--- A series of records ---

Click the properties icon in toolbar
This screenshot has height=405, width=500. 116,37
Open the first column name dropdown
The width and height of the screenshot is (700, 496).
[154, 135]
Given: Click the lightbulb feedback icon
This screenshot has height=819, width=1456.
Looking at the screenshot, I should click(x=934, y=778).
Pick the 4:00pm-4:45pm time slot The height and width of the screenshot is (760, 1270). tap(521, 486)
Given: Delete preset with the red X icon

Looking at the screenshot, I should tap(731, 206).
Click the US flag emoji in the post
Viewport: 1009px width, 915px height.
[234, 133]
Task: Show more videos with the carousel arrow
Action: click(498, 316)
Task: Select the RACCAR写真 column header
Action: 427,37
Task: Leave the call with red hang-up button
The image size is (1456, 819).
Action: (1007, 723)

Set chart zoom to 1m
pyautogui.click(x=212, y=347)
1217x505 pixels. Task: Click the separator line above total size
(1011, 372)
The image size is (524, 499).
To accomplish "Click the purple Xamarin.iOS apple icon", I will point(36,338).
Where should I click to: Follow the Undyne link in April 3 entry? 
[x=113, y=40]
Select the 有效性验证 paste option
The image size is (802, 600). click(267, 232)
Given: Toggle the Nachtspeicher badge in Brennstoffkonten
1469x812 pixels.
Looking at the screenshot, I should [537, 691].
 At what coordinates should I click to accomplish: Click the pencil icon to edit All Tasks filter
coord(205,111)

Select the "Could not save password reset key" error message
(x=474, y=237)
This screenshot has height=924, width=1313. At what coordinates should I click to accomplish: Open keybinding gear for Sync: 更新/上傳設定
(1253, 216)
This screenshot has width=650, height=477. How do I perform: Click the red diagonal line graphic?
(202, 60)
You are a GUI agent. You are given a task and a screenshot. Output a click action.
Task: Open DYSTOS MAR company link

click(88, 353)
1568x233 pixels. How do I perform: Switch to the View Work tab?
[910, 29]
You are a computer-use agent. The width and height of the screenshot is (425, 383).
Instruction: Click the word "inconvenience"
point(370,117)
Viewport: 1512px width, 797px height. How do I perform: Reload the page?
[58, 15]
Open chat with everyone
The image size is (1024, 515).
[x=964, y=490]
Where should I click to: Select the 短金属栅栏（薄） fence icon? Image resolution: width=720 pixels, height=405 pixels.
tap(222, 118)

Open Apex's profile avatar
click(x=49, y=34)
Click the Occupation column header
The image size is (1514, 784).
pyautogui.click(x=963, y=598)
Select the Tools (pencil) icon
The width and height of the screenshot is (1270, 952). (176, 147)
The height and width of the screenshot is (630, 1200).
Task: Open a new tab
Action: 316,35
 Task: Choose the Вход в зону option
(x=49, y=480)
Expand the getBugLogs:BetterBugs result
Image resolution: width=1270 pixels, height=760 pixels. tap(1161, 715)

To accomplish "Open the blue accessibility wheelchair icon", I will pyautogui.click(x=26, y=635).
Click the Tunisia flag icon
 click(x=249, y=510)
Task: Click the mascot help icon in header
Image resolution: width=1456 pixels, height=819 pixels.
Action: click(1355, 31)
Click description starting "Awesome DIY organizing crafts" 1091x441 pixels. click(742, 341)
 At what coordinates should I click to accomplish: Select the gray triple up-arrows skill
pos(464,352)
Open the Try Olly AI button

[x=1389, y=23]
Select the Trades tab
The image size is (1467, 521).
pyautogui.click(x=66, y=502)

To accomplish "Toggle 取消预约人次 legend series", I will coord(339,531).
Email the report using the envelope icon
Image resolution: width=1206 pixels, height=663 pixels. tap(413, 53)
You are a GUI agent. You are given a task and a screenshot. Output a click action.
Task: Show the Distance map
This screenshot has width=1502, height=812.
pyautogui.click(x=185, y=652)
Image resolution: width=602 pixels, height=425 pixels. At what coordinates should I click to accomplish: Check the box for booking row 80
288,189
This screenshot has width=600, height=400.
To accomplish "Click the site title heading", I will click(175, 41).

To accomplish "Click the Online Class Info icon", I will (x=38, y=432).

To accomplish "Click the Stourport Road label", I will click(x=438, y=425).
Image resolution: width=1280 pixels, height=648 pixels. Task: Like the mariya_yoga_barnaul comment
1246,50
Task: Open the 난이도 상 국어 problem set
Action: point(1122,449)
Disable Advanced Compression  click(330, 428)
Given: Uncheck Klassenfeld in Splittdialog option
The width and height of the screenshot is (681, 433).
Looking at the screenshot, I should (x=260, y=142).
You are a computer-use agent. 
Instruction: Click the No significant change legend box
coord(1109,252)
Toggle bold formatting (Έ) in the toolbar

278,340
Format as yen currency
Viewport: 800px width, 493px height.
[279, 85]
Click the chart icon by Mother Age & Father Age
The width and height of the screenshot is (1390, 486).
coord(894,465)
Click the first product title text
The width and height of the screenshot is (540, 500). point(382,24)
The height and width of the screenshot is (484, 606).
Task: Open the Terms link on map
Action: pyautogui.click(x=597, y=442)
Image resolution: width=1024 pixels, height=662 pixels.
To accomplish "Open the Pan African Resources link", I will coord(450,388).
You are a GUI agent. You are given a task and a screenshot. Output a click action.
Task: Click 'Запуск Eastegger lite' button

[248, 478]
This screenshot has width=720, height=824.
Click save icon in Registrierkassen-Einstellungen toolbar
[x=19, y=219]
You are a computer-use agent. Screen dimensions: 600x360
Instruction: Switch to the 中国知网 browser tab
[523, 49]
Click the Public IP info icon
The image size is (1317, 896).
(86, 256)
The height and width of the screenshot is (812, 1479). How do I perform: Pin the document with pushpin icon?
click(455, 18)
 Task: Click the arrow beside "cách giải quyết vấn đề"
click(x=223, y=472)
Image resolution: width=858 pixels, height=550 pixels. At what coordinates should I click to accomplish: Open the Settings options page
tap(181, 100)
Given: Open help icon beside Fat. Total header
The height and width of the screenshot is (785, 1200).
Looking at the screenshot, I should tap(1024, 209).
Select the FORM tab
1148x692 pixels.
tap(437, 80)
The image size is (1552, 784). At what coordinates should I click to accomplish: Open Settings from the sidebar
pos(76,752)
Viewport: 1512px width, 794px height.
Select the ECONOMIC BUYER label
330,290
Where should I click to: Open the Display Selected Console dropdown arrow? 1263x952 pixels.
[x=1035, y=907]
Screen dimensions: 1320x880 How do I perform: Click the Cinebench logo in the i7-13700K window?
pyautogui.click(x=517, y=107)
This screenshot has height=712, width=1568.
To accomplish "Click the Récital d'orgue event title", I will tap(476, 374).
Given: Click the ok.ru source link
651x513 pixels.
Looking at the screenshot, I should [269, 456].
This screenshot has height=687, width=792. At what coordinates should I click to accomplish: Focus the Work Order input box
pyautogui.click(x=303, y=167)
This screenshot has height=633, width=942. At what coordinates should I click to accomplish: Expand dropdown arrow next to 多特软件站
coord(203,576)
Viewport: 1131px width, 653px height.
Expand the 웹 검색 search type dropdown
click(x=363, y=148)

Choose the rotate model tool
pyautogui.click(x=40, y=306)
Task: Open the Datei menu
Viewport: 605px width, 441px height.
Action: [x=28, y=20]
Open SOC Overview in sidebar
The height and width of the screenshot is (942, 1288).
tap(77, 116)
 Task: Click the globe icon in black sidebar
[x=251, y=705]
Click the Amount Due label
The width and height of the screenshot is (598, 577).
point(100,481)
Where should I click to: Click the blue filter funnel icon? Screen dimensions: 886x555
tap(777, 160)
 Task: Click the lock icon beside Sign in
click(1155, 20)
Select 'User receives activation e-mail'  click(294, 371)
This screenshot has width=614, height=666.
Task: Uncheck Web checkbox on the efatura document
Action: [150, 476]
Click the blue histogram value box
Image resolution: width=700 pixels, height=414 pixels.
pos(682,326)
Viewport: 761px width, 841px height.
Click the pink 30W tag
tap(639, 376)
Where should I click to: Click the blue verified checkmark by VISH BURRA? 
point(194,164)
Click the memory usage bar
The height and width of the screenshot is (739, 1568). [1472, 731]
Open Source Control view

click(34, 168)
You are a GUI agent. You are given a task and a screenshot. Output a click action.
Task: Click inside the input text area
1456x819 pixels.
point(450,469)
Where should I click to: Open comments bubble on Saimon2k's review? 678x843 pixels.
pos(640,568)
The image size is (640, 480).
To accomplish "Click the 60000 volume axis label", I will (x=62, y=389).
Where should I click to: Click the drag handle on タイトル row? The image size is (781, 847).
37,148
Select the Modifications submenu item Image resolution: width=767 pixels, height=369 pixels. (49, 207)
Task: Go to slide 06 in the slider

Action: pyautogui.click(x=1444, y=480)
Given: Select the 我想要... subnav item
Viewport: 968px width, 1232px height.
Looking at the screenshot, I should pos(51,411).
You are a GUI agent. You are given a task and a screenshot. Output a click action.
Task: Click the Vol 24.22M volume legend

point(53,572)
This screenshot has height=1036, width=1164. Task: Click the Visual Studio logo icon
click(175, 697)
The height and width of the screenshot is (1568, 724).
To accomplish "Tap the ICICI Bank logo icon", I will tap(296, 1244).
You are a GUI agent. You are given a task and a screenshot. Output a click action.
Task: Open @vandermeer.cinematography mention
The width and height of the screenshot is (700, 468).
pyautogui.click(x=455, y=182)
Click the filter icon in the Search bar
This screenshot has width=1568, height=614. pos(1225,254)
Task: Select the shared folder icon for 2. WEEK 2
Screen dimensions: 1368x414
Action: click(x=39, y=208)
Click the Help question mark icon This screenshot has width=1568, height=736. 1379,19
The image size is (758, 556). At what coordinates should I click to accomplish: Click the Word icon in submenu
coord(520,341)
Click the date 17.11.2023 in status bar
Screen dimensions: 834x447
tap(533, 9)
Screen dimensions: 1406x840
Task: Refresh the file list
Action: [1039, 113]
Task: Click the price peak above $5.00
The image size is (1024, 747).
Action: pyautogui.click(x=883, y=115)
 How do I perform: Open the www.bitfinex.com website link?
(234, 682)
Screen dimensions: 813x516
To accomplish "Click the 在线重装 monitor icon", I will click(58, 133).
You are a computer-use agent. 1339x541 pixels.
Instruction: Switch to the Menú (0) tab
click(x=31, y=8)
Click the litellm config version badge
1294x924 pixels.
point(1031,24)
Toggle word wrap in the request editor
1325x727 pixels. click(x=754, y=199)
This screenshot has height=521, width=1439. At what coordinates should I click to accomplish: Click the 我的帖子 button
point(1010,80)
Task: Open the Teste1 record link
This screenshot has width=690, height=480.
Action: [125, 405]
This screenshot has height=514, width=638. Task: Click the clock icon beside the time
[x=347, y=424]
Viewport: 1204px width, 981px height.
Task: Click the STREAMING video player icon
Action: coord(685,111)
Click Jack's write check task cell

--- THE REQUEST ---
Can you reproduce the entries above word for word, from the first one through the line that contains "The image size is (802, 600). click(267, 232)", inclusive?

--- SOLUTION TO THIS TASK ---
Click the properties icon in toolbar
This screenshot has height=405, width=500. 116,37
Open the first column name dropdown
The width and height of the screenshot is (700, 496).
[154, 135]
Given: Click the lightbulb feedback icon
This screenshot has height=819, width=1456.
Looking at the screenshot, I should click(x=934, y=778).
Pick the 4:00pm-4:45pm time slot The height and width of the screenshot is (760, 1270). tap(521, 486)
Given: Delete preset with the red X icon

Looking at the screenshot, I should tap(731, 206).
Click the US flag emoji in the post
Viewport: 1009px width, 915px height.
[234, 133]
Task: Show more videos with the carousel arrow
Action: click(498, 316)
Task: Select the RACCAR写真 column header
Action: 427,37
Task: Leave the call with red hang-up button
The image size is (1456, 819).
Action: (1007, 723)

Set chart zoom to 1m
pyautogui.click(x=212, y=347)
1217x505 pixels. Task: Click the separator line above total size
(1011, 372)
The image size is (524, 499).
To accomplish "Click the purple Xamarin.iOS apple icon", I will point(36,338).
Where should I click to: Follow the Undyne link in April 3 entry? 
[x=113, y=40]
Select the 有效性验证 paste option
The image size is (802, 600). click(267, 232)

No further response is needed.